▸ WHAT IS REQUIRED
Take each line below that has "LMACS" and copy it.

Records from a collection
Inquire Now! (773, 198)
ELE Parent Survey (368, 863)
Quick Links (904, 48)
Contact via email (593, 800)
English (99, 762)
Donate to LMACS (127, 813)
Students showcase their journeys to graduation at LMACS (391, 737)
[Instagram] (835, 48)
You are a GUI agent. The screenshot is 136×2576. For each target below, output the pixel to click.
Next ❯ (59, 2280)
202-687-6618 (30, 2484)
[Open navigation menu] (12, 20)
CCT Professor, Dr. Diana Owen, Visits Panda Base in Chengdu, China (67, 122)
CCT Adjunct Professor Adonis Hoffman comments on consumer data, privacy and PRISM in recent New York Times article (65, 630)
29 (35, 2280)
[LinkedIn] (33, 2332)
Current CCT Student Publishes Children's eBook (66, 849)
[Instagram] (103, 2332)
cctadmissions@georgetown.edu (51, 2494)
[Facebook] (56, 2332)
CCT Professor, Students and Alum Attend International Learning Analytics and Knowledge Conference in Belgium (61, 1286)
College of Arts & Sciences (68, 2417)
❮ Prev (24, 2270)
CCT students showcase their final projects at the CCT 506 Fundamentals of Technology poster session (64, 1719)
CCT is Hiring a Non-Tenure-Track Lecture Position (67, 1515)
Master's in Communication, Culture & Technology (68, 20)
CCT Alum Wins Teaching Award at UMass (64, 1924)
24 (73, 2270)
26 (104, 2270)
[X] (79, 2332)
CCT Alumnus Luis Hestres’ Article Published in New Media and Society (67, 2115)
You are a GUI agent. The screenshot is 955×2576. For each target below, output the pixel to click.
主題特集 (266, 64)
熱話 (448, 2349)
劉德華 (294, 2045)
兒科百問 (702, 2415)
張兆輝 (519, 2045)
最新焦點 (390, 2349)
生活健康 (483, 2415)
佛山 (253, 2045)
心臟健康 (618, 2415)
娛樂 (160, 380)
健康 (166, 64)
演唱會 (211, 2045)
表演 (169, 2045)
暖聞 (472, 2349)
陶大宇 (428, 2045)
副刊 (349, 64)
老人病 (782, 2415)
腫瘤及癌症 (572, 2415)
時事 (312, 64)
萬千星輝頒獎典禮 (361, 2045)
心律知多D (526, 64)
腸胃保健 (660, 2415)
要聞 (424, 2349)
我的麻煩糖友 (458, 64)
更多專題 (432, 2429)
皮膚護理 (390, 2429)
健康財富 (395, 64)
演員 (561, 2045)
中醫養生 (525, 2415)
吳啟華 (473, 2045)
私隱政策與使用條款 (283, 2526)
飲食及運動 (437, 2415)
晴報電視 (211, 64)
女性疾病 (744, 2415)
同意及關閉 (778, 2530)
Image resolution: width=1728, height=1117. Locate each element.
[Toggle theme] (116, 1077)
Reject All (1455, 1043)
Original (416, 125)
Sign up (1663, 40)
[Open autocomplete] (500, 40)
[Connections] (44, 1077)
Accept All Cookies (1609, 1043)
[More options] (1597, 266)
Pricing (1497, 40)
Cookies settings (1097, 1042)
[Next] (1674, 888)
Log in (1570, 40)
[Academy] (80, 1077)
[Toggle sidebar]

▸ EXPECTED OUTPUT
Donate to LMACS (127, 813)
Students showcase their journeys to graduation at LMACS (391, 737)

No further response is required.